> [WHAT NEEDS TO BE DONE] Word for word, transcribe the lines from the one containing "You are a computer-use agent. Image" through the end of the entries, both included, and nothing else.

Collected data
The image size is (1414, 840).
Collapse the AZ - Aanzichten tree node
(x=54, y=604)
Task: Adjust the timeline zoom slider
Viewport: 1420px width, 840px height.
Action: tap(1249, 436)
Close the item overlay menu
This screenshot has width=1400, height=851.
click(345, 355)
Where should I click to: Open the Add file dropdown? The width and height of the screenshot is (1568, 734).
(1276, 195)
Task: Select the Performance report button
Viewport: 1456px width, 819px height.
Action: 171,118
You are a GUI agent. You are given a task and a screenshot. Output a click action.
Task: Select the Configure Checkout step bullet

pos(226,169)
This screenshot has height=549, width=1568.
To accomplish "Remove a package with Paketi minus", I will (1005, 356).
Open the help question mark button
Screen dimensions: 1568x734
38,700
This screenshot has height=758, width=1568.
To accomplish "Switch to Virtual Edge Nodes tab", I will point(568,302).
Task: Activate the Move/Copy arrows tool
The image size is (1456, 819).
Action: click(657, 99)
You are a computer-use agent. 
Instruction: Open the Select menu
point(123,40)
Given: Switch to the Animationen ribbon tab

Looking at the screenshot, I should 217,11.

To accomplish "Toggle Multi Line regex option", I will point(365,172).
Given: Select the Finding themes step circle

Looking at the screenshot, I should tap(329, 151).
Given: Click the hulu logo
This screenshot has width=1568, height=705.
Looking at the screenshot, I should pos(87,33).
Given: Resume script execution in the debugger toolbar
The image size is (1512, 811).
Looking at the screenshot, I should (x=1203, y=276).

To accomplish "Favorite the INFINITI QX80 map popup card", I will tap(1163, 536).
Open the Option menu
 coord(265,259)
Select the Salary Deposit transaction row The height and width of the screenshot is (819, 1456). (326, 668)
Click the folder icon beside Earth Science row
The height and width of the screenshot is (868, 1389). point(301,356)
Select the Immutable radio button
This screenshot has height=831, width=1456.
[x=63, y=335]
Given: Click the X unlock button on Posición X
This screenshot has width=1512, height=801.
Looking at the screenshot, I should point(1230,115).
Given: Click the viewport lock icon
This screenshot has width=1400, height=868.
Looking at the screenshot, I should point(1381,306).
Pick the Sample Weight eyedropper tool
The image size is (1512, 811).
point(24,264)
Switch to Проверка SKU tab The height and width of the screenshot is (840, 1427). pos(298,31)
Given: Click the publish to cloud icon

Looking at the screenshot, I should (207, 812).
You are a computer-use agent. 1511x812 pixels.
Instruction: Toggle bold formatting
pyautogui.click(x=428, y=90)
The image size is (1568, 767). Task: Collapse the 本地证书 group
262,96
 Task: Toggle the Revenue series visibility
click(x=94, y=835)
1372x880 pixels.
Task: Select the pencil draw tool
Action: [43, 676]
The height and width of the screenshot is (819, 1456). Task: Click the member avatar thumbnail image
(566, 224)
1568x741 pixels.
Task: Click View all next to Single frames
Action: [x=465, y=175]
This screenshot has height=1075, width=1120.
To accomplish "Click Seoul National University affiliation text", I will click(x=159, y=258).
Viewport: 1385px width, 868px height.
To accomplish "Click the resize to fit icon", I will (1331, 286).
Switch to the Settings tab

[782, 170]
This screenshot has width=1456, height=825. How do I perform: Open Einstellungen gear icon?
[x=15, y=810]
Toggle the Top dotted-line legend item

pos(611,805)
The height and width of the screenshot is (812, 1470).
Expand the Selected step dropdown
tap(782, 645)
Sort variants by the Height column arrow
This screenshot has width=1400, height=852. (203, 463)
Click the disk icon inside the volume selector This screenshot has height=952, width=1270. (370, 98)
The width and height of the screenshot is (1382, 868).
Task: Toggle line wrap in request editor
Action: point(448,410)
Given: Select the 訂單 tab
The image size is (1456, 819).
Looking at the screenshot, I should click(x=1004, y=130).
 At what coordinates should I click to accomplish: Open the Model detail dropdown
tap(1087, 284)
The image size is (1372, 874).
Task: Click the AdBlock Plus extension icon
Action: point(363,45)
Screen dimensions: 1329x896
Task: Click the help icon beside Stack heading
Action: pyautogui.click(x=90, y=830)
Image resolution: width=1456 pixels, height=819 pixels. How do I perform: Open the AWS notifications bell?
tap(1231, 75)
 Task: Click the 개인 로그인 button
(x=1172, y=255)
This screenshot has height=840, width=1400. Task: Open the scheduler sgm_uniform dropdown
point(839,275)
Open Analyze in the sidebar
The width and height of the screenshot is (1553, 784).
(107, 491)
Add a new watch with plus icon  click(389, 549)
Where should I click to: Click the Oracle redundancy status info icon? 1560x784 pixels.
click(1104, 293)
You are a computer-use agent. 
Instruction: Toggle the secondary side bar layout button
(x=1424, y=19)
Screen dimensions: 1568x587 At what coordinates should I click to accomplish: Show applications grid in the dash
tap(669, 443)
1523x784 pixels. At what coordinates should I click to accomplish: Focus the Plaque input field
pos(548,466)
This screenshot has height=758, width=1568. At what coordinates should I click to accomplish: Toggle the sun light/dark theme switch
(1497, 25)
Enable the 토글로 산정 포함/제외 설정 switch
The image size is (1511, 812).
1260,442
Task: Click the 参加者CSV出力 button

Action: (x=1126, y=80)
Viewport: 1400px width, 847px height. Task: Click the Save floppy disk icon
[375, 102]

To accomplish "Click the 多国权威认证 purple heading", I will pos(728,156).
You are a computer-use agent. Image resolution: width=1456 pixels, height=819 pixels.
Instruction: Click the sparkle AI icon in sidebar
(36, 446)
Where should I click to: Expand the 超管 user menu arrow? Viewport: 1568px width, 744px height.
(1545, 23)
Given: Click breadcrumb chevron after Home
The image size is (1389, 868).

> [RESPONSE BOX]
You are a computer-use agent. Image resolution: width=1456 pixels, height=819 pixels.
Instruction: Click the sparkle AI icon in sidebar
(36, 446)
Where should I click to: Expand the 超管 user menu arrow? Viewport: 1568px width, 744px height.
(1545, 23)
Given: Click breadcrumb chevron after Home
The image size is (1389, 868).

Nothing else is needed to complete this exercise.